## ABOUT THIS TASK:
Lines with "agent" in them are to be located in the listing below and copied.

## RECORDS:
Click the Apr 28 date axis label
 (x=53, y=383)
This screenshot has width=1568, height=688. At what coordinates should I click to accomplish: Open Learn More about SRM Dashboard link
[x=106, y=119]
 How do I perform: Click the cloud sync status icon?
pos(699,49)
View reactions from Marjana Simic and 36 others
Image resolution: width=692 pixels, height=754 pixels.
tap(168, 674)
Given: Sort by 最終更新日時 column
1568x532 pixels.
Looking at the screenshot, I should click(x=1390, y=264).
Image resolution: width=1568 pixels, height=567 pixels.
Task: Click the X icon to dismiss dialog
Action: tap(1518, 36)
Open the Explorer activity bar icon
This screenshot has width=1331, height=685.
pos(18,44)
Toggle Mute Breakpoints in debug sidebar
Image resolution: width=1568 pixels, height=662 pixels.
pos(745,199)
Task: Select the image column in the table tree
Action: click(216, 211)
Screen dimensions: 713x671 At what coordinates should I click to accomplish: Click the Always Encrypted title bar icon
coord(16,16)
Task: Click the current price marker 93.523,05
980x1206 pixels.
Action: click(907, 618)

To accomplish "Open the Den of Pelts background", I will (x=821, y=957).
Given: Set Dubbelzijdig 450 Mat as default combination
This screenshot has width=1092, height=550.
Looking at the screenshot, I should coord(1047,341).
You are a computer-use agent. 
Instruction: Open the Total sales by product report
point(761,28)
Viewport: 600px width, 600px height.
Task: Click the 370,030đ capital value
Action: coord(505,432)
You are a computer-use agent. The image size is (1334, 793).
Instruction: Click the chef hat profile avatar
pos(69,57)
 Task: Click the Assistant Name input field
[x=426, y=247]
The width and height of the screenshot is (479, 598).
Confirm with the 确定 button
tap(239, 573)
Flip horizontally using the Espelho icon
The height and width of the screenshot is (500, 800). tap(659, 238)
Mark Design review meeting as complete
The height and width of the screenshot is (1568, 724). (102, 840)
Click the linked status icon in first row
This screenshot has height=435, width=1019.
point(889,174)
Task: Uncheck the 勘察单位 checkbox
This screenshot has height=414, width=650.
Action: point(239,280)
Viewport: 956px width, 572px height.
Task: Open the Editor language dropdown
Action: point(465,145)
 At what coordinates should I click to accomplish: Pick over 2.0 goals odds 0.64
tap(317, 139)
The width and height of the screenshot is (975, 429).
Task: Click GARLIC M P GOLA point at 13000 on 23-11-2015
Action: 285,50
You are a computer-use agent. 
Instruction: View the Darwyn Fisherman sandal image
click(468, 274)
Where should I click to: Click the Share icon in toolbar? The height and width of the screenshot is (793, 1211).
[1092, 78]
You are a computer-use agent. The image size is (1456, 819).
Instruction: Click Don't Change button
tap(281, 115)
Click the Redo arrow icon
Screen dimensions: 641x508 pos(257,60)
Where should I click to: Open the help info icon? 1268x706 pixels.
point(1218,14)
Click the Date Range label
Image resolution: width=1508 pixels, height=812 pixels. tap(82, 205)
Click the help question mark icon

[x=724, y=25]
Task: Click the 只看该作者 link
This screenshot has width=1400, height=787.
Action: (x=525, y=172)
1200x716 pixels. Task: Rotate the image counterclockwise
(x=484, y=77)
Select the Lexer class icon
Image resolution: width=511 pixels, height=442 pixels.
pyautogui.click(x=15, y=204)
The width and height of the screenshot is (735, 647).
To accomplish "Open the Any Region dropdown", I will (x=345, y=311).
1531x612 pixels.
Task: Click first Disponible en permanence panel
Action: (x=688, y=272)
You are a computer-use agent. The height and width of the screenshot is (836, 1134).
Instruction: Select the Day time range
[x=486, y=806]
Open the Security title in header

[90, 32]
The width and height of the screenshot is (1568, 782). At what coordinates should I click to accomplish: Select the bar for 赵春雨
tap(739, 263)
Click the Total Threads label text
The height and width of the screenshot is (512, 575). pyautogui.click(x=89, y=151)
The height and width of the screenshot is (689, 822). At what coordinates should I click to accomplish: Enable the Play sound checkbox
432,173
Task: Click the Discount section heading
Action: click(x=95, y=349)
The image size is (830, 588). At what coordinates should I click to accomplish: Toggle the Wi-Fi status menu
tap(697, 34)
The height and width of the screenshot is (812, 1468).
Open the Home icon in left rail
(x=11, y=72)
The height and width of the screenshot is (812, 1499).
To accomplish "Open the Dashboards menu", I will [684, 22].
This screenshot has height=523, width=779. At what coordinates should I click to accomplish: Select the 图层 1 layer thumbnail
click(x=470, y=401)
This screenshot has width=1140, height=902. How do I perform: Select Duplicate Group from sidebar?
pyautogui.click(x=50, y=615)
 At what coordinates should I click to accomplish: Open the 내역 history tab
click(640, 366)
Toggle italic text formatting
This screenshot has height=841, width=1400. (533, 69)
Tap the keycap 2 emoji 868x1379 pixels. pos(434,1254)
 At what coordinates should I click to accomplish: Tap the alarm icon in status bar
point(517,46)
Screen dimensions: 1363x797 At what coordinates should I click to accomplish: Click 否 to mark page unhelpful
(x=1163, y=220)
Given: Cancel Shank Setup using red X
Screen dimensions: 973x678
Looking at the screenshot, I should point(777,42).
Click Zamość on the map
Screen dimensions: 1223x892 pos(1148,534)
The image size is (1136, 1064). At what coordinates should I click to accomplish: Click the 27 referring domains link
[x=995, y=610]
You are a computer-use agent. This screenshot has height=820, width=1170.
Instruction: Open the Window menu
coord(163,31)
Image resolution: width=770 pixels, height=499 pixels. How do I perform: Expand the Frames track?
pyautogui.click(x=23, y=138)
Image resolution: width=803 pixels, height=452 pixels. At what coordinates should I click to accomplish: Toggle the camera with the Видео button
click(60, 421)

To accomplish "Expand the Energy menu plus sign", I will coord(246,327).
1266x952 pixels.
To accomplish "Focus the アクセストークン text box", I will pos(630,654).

## WRITTEN ANSWER:
You are a computer-use agent. 
You are a computer-use agent. The image size is (1334, 793).
You are a computer-use agent. 
You are a computer-use agent. The image size is (1456, 819).
You are a computer-use agent. The height and width of the screenshot is (836, 1134).
You are a computer-use agent. This screenshot has height=820, width=1170.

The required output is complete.